• WRITTEN TASK: Count the lines in the records below that contain the string "word", with case counting, and reply with the number alone.
BEGIN PROVIDED RECORDS
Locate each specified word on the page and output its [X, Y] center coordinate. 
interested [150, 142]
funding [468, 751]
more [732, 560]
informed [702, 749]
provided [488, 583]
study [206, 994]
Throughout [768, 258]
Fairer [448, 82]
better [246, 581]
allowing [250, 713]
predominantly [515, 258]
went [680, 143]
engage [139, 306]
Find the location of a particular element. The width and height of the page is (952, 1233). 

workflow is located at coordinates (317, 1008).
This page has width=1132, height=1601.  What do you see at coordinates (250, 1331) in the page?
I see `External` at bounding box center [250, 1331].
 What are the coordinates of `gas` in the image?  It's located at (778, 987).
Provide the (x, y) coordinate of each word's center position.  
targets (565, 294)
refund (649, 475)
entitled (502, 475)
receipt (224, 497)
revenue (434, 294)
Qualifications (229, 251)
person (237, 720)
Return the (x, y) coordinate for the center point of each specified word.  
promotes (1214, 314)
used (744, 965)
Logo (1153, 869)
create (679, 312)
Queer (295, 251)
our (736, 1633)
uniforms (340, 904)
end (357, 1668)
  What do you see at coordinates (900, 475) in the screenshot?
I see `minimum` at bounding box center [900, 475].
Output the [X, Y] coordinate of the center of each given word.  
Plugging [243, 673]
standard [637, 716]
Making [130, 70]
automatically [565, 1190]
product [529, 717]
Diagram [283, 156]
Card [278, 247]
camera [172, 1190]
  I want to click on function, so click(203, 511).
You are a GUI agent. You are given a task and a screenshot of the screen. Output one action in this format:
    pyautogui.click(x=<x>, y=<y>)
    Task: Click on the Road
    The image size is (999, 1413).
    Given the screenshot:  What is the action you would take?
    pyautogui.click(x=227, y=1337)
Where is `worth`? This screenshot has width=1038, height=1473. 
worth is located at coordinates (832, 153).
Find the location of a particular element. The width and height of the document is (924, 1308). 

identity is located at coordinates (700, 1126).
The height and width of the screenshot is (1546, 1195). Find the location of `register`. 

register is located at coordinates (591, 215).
END PROVIDED RECORDS
• REPLY TO THE EXERCISE: 4